- official logo by Brad Foster
- Status: Active
- Genre: Science fiction
- Dates: 17–21 August 2011
- Venue: Reno-Sparks Convention Center
- Location: Reno, Nevada
- Country: United States
- Organized by: Reno Convention Fandom, Inc.
- Filing status: 501(c)(3) non-profit
- Website: renovationsf.org

= 69th World Science Fiction Convention =

69th Worldcon (2011)

The 69th World Science Fiction Convention (Worldcon), also known as Renovation, was held on 17–21 August 2011 at the Reno-Sparks Convention Center (RSCC) in Reno, Nevada, United States. The Atlantis Casino Resort served as the headquarters/party hotel, with additional rooms supplied by the Peppermill Reno and Courtyard by Marriott.

The convention committee was chaired by Patty Wells.

== Participants ==

=== Guests of honor ===

- Tim Powers
- Ellen Asher
- Boris Vallejo
- the late Charles N. Brown, whose contribution was still honored

=== Special Guests ===

- Tricky Pixie
- Bill Willingham

=== Other notable participants ===

- author George R. R. Martin
- radio legend Dr. Demento
- artist Julie Bell

== Programming and events ==

The Masquerade and the Hugo Awards ceremony were held at the Peppermill. Most other events took place at the RSCC.

Special events included:
- the Renovation Independent/Fan Film Festival 2011
- Music Night on Wednesday
- an Art Night festival celebrating the visual arts in SF on Thursday

The Masquerade was held on Friday the 19th.

== Awards ==

=== 2011 Hugo Awards ===

The results were based on the 2100 valid ballots submitted by current members of the World Science Fiction Society. The 2011 Hugo Award statue base was designed by Marina Gelineau.

The awards were presented on Saturday, 20 August.

- Best Novel: Blackout/All Clear by Connie Willis
- Best Novella: The Lifecycle of Software Objects by Ted Chiang
- Best Novelette: "The Emperor of Mars" by Allen Steele
- Best Short Story: "For Want of a Nail" by Mary Robinette Kowal
- Best Related Work: Chicks Dig Time Lords: A Celebration of Doctor Who by the Women Who Love It by Lynne M. Thomas and Tara O'Shea (Mad Norwegian Press)
- Best Graphic Story: Girl Genius, Volume 10: Agatha Heterodyne and the Guardian Muse, written by Phil Foglio and Kaja Foglio, art by Phil Foglio, colors by Cheyenne Wright
- Best Dramatic Presentation, Long Form: Inception, screenplay by Christopher Nolan; story by Christopher Nolan; directed by Christopher Nolan (Warner Bros.)
- Best Dramatic Presentation, Short Form: Doctor Who, "The Pandorica Opens"/"The Big Bang", screenplay by Steven Moffat, directed by Toby Haynes (BBC Cymru Wales)

Data extract
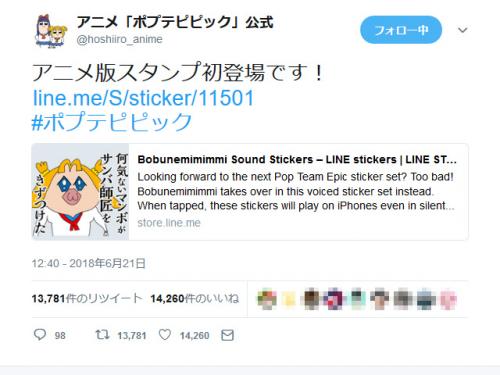Open the 12:40 - 2018年6月21日 timestamp
500x375 pixels.
click(89, 264)
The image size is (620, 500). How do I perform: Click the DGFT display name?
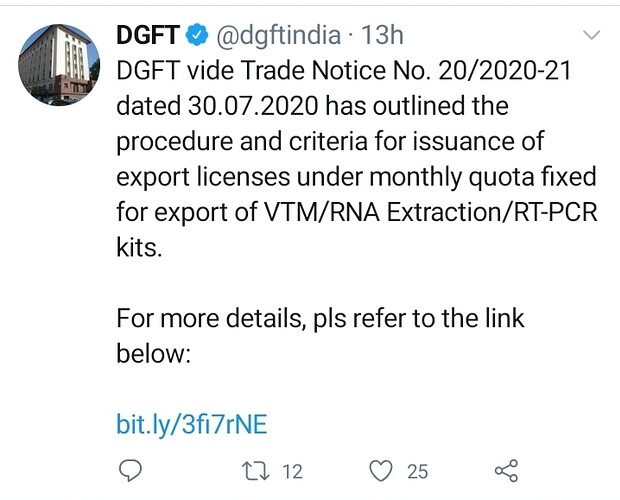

Written problem 1
Name every guest of honor listed in the article on the 69th Worldcon.
Written problem 2
From the article on the 69th Worldcon, reproduce the passage from "The Masquerade and" to "by Marina Gelineau." word for word.

Result 1
- Tim Powers
- Ellen Asher
- Boris Vallejo
- the late Charles N. Brown

Result 2
The Masquerade and the Hugo Awards ceremony were held at the Peppermill. Most other events took place at the RSCC.

Special events included:
- the Renovation Independent/Fan Film Festival 2011
- Music Night on Wednesday
- an Art Night festival celebrating the visual arts in SF on Thursday

The Masquerade was held on Friday the 19th.

== Awards ==

=== 2011 Hugo Awards ===

The results were based on the 2100 valid ballots submitted by current members of the World Science Fiction Society. The 2011 Hugo Award statue base was designed by Marina Gelineau.